For the second pg I had some bloody show and dilation along with the cx starting at 23 weeks. That was really scary. I ended up on full bedrest and terbutaline for the rest of the pg. I had a couple of other episodes where I started to dilate because the cx were breaking through the terb. The terb never stopped my cx. It just weakened them.

I think I did the right thing by taking the terb and doing the bedrest. My OB at the time said that he wasn't sure if the terb really helped prevent labor. He had seen mixed results in his practice. However it was best to take it in case it helped me. Better to try it since at 23 weeks I didn't have much to lose except my baby. (He didn't say it in those words but that's what he basically told me.) If I had started to dilate more rapidly they would have put me on the mag.

So, as it turned out, I got off the terb at 35 weeks when it was deemed safe for my baby to be born. I expected to go at any time. I dilated all the way to four cm and was walking around like that. The cx were really strong for weeks and I was getting no sleep, was exhausted and stressed out. Finally did some things to start labor on my own when I got to 38 weeks. It was the types of things that would not work unless the body was ready to have the baby anyway. I had her at exactly 38 weeks. I had a very strong bag of waters and I wonder if that helped to prevent her from being born early. No PROM.

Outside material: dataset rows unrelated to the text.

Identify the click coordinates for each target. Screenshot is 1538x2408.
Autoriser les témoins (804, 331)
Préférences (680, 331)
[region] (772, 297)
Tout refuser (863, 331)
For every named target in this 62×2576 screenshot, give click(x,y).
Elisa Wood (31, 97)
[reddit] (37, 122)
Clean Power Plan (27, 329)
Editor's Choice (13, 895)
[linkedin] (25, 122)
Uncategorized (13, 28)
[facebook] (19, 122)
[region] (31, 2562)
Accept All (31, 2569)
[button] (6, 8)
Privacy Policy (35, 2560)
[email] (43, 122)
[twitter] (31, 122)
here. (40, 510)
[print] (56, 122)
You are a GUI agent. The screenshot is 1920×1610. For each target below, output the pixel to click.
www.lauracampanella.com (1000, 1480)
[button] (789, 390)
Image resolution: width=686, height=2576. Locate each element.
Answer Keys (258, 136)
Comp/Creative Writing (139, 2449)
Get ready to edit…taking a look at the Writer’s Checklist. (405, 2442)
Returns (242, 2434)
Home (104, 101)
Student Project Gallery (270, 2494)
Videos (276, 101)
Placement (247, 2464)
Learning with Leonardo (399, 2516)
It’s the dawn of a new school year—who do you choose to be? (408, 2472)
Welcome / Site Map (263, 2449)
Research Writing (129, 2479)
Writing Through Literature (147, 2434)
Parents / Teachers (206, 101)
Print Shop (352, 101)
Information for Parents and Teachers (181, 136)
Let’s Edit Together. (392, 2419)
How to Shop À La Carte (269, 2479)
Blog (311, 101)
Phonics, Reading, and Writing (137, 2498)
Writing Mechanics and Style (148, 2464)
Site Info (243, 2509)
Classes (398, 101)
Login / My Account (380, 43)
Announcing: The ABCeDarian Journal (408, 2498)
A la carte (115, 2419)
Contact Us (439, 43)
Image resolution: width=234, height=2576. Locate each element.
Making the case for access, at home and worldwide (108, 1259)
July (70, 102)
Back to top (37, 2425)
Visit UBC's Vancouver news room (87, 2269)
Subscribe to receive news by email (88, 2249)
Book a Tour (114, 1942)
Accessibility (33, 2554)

Looking back I am not sure if the terb really did much to truly prevent a premature birth. If I had to do it all over again I would do the same thing, though. My baby's life was at stake. I would also have probably researched and done everything to change my diet and supplements to support a healthy pregnancy and relax the uterus.
post #13 of 14
Well i've had the mag sulfate with both my pregnancies. If I had to do it over again, i'd probably do it. Yes it was hell but it did work. It bought my first baby 5 more weeks and she was fine. My second gave me enough time to give her the steroid shots. Although I did refuse a second treatment of mag with my 2nd. She was going to come no matter what and i didn't want her to have any more medications.
post #14 of 14
I am new here, but I have just been released from the hospital on bedrest and Terb to prevent PTL, since my DS decided he wanted to come at 32 weeks. So far I have not taken my maintenance terb doses, simply because I don't feel the side effects are worth it. Does anyone have any experience with the long term side effects of Terb on a baby? I took it, plus Mag sulfate and phenergan and steroids in the hospital, and now I am really regretting it. However I was just trying to do what I thought was best at the time. I think it is horrible that my OB never mentioned to me that Terb is not even FDA approved for use in stopping PTL!